For this we are using DecisionTreeRegressor from sklearn.tree. This decision is based on the result of our findings in our research/capstone.



```python

forecaster = ForecasterAutoregMultiVariate(

    regressor=DecisionTreeRegressor(random_state=123),

    level=df.columns[-1],

    lags=lag_value,

    steps=10,

    transformer_series=StandardScaler(),

    transformer_exog=StandardScaler(),

)

```



The decision tree can be visualized using the diagram below:

![decision tree regression](https://www.researchgate.net/publication/348456545/figure/fig1/AS:981743439994883@1611077284634/Schematic-of-a-Decision-Tree-The-figure-shows-an-example-of-a-decision-tree-with-3.png)

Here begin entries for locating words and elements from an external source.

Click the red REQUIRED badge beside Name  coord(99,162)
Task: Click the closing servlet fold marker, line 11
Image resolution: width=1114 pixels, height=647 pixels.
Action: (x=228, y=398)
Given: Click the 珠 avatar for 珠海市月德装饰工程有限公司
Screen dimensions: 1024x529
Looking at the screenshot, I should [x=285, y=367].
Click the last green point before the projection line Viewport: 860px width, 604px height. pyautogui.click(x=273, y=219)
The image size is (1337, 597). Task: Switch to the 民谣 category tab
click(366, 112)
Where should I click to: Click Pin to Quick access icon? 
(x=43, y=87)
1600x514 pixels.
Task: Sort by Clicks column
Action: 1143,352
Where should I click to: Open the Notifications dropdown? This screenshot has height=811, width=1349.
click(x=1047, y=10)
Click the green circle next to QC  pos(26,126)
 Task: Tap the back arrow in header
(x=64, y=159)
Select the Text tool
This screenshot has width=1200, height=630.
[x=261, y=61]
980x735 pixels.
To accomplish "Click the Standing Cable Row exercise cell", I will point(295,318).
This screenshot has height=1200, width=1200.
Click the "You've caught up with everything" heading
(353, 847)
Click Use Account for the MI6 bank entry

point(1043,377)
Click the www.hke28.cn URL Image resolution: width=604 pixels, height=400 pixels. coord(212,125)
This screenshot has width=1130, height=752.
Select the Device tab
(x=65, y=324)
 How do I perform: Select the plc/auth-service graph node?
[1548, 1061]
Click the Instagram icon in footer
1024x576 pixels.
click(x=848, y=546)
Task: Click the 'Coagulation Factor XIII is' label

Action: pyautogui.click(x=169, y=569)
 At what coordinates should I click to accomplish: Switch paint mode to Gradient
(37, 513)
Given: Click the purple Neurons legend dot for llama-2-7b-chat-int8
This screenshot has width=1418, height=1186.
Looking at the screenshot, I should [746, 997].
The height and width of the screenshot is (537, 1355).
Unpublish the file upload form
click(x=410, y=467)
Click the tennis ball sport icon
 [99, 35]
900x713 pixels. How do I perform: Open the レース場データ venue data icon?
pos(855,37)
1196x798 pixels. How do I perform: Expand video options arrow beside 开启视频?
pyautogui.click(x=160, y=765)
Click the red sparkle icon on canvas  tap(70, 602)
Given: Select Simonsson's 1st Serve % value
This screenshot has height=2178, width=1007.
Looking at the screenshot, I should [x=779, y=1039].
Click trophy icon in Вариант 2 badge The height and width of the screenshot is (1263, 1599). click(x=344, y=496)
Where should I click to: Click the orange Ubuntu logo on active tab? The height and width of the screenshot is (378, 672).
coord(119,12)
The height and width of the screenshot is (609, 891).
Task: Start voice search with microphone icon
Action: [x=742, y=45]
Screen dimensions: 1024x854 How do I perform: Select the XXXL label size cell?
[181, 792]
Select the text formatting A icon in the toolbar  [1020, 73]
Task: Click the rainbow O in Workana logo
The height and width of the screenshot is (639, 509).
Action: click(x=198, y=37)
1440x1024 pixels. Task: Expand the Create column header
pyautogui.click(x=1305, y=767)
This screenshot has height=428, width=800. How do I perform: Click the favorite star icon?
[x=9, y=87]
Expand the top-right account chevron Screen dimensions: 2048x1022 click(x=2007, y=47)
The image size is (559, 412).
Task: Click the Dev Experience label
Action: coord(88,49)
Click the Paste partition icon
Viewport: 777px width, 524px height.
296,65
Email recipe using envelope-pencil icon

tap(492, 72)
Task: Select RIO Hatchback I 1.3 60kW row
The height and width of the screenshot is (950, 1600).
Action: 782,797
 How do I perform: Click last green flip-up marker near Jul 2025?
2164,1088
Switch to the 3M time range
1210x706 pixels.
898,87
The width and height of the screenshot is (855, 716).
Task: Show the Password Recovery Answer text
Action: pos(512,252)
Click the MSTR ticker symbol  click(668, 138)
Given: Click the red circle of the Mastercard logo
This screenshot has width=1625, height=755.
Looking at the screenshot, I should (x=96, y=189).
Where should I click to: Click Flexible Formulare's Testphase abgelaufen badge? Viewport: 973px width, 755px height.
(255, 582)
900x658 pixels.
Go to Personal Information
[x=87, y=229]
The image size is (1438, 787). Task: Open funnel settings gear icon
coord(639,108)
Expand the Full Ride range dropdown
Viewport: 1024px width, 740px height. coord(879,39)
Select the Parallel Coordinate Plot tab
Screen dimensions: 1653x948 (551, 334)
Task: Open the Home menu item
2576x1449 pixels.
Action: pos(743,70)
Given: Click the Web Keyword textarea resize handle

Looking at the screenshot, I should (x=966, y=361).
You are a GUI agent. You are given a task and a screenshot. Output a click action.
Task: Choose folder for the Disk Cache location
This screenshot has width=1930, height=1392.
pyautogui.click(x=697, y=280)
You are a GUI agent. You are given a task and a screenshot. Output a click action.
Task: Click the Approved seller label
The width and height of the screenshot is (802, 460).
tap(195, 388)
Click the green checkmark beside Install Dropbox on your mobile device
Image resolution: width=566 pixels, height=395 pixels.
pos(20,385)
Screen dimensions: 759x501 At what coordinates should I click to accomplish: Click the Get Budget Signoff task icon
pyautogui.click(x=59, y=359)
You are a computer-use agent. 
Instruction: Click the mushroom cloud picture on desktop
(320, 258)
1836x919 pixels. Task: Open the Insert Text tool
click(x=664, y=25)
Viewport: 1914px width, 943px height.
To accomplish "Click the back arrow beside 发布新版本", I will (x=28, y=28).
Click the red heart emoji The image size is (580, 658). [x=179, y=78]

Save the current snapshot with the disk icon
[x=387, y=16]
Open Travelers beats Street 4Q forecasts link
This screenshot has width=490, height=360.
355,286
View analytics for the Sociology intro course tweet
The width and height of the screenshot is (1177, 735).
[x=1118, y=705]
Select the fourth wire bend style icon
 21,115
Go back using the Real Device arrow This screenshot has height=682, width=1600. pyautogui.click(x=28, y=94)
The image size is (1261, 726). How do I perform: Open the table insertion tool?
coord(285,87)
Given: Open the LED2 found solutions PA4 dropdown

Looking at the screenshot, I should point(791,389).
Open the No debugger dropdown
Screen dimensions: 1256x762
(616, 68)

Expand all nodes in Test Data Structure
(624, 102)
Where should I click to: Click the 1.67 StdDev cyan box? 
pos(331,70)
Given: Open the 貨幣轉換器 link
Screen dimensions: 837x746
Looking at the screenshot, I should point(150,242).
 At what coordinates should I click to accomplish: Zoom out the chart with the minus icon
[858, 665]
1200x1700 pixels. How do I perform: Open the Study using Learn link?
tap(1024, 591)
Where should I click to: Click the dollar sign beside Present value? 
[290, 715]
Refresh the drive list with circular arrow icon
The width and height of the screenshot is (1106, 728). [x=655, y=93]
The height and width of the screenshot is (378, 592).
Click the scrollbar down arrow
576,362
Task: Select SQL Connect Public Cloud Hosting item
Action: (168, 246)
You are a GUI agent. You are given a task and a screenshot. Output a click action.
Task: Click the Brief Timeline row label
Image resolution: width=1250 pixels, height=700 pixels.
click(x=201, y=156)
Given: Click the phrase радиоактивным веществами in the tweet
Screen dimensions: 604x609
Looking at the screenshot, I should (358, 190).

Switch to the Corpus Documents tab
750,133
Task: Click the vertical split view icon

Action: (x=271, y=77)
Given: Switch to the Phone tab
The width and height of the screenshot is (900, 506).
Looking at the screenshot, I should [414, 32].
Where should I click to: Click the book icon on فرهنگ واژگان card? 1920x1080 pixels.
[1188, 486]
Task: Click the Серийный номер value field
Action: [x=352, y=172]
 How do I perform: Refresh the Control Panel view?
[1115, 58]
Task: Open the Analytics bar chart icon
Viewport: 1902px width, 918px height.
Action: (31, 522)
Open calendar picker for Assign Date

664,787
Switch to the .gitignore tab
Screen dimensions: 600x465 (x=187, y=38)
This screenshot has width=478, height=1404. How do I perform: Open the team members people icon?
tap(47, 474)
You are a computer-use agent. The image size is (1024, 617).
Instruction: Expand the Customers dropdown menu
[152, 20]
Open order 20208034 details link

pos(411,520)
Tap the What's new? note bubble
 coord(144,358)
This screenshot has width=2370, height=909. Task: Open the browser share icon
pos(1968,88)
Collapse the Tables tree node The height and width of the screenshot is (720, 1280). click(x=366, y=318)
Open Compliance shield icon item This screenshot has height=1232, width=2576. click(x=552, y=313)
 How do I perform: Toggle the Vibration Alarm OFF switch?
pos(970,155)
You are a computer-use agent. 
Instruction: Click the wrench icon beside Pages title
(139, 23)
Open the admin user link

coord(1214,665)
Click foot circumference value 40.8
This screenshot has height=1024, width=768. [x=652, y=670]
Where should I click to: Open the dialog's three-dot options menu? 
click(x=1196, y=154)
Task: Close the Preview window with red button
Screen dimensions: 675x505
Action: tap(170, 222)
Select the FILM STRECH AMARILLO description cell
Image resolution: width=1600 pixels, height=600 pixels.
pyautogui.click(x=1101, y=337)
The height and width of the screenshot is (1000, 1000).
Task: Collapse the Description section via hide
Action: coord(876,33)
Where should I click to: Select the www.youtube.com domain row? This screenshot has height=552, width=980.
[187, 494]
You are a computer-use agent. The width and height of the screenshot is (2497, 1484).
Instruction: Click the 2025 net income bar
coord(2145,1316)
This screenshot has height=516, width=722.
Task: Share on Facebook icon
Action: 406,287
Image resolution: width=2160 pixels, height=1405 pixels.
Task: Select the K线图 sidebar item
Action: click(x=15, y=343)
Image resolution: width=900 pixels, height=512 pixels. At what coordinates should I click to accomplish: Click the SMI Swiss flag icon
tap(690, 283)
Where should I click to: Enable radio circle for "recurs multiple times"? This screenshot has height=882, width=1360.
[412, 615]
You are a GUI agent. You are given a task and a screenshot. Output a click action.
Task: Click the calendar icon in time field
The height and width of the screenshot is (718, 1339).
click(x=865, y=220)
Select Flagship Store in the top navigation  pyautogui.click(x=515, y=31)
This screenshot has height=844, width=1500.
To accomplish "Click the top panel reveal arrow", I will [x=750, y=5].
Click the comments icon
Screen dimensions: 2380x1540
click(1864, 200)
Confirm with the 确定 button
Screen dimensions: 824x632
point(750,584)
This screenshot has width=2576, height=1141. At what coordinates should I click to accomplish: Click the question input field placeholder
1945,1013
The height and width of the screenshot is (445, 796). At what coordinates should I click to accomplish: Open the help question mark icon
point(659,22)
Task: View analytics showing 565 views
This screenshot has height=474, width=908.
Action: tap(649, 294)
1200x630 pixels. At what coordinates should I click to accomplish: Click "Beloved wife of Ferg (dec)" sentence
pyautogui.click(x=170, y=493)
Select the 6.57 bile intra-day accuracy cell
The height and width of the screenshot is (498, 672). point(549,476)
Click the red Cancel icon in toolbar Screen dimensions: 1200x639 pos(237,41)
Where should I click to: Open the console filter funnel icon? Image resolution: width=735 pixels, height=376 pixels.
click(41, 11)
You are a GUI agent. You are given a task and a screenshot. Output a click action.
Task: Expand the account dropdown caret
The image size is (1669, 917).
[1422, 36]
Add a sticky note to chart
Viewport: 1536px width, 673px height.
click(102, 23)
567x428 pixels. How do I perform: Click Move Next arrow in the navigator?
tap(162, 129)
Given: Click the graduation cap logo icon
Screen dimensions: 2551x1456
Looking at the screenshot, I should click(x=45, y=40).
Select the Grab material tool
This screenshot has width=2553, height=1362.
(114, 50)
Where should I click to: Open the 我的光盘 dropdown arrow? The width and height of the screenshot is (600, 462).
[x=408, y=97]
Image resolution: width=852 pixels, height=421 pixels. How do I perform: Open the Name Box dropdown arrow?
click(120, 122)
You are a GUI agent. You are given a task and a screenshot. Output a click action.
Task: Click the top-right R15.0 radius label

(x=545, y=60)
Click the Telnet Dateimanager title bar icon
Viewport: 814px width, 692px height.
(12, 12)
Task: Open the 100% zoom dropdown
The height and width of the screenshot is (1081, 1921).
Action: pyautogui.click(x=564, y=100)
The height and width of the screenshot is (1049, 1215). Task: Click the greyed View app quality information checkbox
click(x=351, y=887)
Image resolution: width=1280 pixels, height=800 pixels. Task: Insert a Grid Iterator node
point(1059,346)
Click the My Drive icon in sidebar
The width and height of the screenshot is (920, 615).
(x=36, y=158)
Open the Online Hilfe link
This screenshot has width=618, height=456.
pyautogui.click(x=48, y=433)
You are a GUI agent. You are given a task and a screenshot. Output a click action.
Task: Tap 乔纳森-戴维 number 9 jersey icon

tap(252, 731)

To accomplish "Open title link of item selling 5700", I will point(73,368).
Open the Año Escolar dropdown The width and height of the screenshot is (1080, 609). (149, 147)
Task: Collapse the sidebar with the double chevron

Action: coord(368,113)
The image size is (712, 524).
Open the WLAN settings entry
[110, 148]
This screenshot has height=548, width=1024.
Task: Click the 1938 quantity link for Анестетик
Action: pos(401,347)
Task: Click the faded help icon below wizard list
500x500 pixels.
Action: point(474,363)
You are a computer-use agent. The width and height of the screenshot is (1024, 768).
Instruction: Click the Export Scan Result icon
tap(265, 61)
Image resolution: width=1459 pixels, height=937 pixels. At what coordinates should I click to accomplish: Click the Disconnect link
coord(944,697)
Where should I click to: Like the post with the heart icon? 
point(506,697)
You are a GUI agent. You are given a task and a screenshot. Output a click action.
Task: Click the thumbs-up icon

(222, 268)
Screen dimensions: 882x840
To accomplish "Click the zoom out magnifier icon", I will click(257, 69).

We used `skforecast` package to transform this model into a forecasting model. To optimize the hybrid model specific for a time series data, we perform a hyperparameter tuning using random search for the parameters of the models. We use `Mean Squared Error` as metric.The data are normalized using the StandardScaler from `sklearn.preprocessing`



```python

param_grid = {

    "max_depth": [3, 5, 10, None],  # Depth of the tree

    "min_samples_split": [2, 5, 10],  # Minimum samples to split a node

    "min_samples_leaf": [1, 2, 4],  # Minimum samples per leaf

    "max_features": [

        None,

        "sqrt",

        "log2",

    ],  # Number of features to consider for split

}



# Perform random search to find the best hyperparameters

results_random_search = random_search_forecaster_multivariate(

    forecaster=forecaster,

    series=df,  # The column of time series data

    param_distributions=param_grid,

    lags_grid=[3, 5, 7, 12, 14],

    steps=10,

    exog=exog,

    n_iter=10,

    metric="mean_squared_error",

    initial_train_size=int(len(df) * 0.8),

    refit=True, # this will perform a backtesting on different split, where the model refit every increase in training size.

    fixed_train_size=False,

    return_best=True,  # Return the best parameter set

    random_state=123,

)

```



To make the search more robust, we are performing backtesting on different split (i.e., by setting the refit parameter to True).

we started with the 80% of the training and 20% of the testing and incrementally increase the training set and reduce the testing set.



![time series backtesting with refit](https://skforecast.org/0.13.0/img/backtesting_refit.gif)



The result of this random search is a model with the lowest error.

we Then use this model to forecast the future values of the time series.